Which was almost the case, a cup of coffee later. She sat behind the wheel of the minivan and took a long deep breath. She was fine. She backed out of the driveway. The thing was, she was tired. There was no law against driving tired, although probably there should be. She had read once that more accidents were caused by tired sober adults than drunk teenagers. What about drunk mothers? Not that she was a drunk mother. She was, at the very most, a mother who had been tipsy a half hour before but was now fine but tired. Better than Evan, surely, and they let him drive.

She put a hand over her left eye. He might be out driving right now. He might be driving Sam’s car. She might crash into him at the next intersection. He’d get out of the car and say, “What the hell, Mom?” And she, still with her hand over her eye, would say, “I was just trying to understand how you see the world. Is that so wrong?”

It was possible that she smelled a little bit like beer. Or maybe it was just the car that smelled like beer, which might have been worse. On a Friday Halloween there would be roadblocks everywhere. It was nearly as bad as New Year’s or the Fourth of July. An officer would walk slowly up to the van and she’d roll down the window and the stench of beer would erupt from the interior. And the cop would say—she’d seen this many times on TV, so she knew—“Ma’am, would you please step out of the car?” and she would say, would have to say, “My daughter was almost kidnapped earlier this month.”

She had driven herself to the Deli Barn by the middle school. She was sitting in the parking lot of the Deli Barn. She had come here for coffee, without thinking about it, or at least without being aware of thinking about it. She had stopped here before for coffee once or twice, and for sandwiches many times, but of course all that was before everything, and of course she had not forgotten, but rather used “forgetting” as an excuse to finally come here, a place she had avoided even driving by in the last weeks.

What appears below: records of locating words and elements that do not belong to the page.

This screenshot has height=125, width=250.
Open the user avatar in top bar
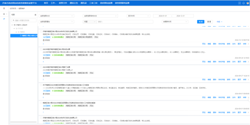[x=247, y=3]
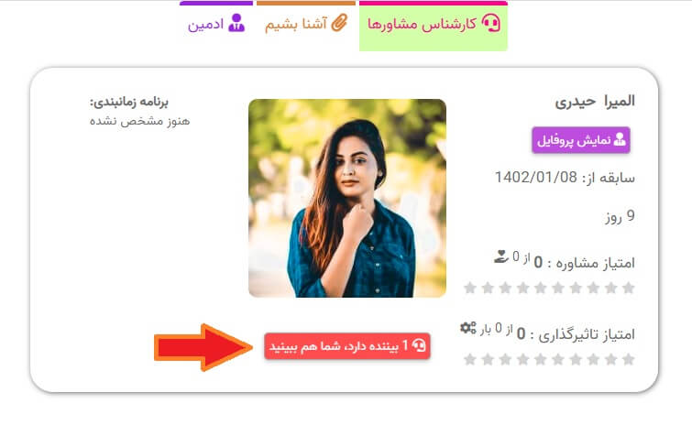Open the ادمین tab
Image resolution: width=692 pixels, height=425 pixels.
(216, 23)
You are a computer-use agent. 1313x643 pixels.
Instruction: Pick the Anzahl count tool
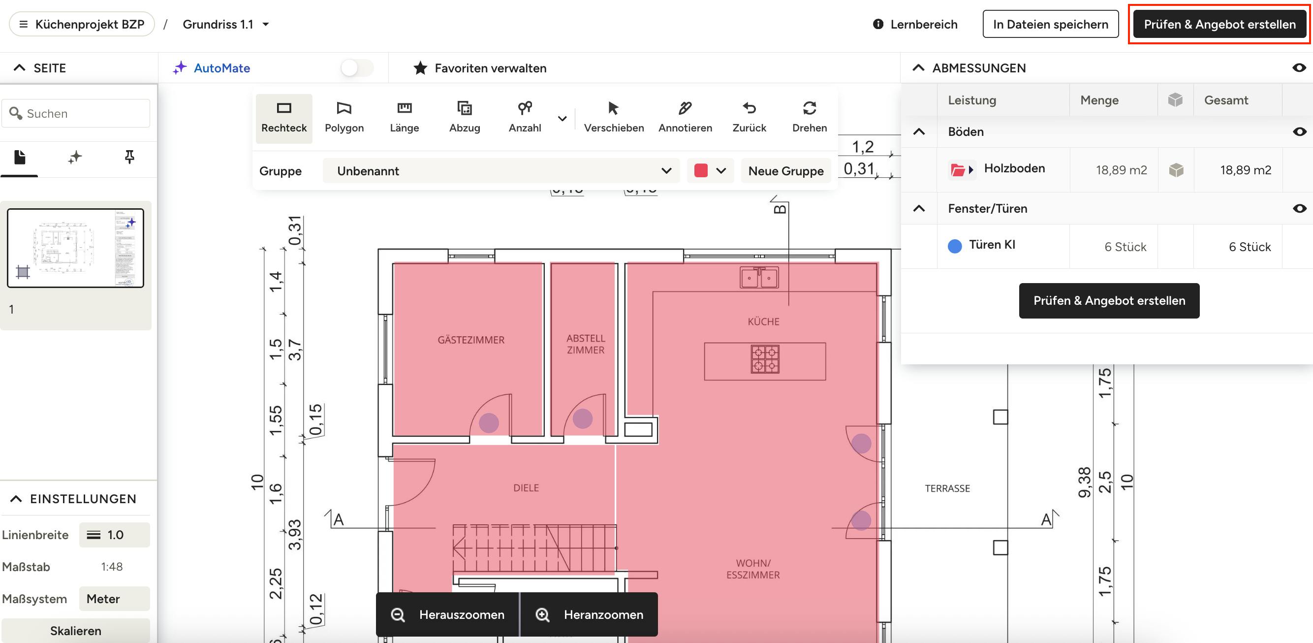pyautogui.click(x=524, y=118)
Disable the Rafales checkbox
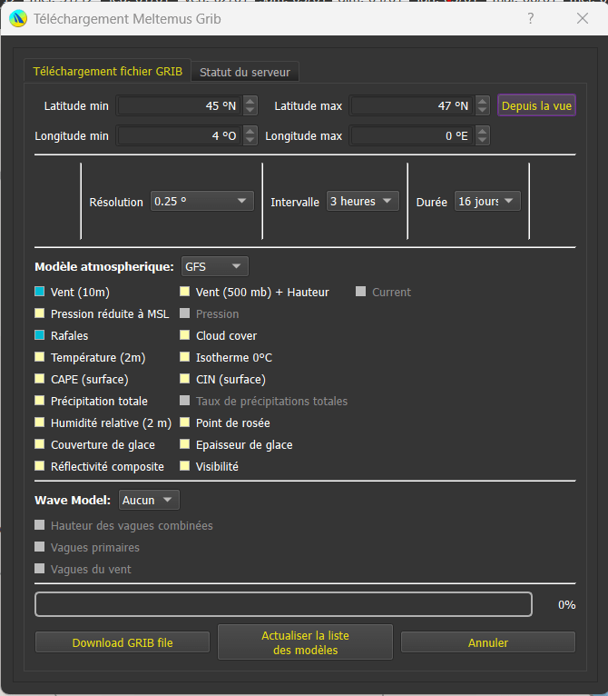The width and height of the screenshot is (608, 696). [40, 336]
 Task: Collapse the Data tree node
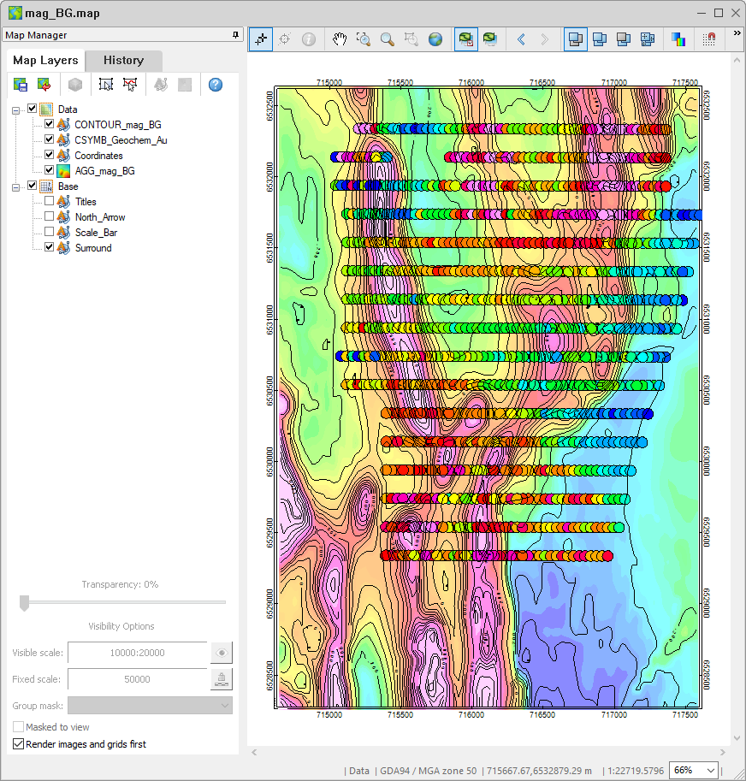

There were three teenagers sitting at one of the tables, and a man and a little boy who was dressed as Buzz Lightyear (Evan had worshipped Buzz Lightyear) and when she walked through the door some bells jingled and the little boy laughed, although probably not at the bells.

There was a huge bearded guy behind the counter with bulging, tattooed muscles. He was not the injured sandwich farmer, whose picture she knew from the newspaper. This guy was in his thirties and looked like he could snap a masked kidnapper in two. Perhaps he had been hired expressly for this purpose.

“Do you have coffee?” she asked.

This was it. This was the spot. Claire was seized with the urge to take off her shoes. Socks, too. She wanted to be barefoot on this floor, on this cold and sticky slab. This was where her daughter had lain down, her cheek flattened against the chill, where Lisa had lain down, where the two girls had stared at each other before one was taken. This was where her daughter had believed she was going to die, had thought . . . what? Claire had never asked. How could you ask? Wouldn’t it be cruel to ask, to force her to relive that moment, rethink those thoughts?

“Black, yes,” she said.

Had the girls said anything at all, in those minutes (how many? three? four?) leading up to Lisa’s abduction? She had heard Meredith’s story of that afternoon repeated to the police at least a half dozen times, and there had never been mention of any talking, though surely even if they had not spoken, something, some message, some understanding, must have passed in that narrow gap between them, those few inches that separated their faces, that space—this space she inhabited now—that a thousand ankles had breached since. A look. A gesture.

She was standing where the man had stood. She looked down at her own feet, saw the floor from his perspective, imagined this thought: I will pick something up from this floor. I will pick something.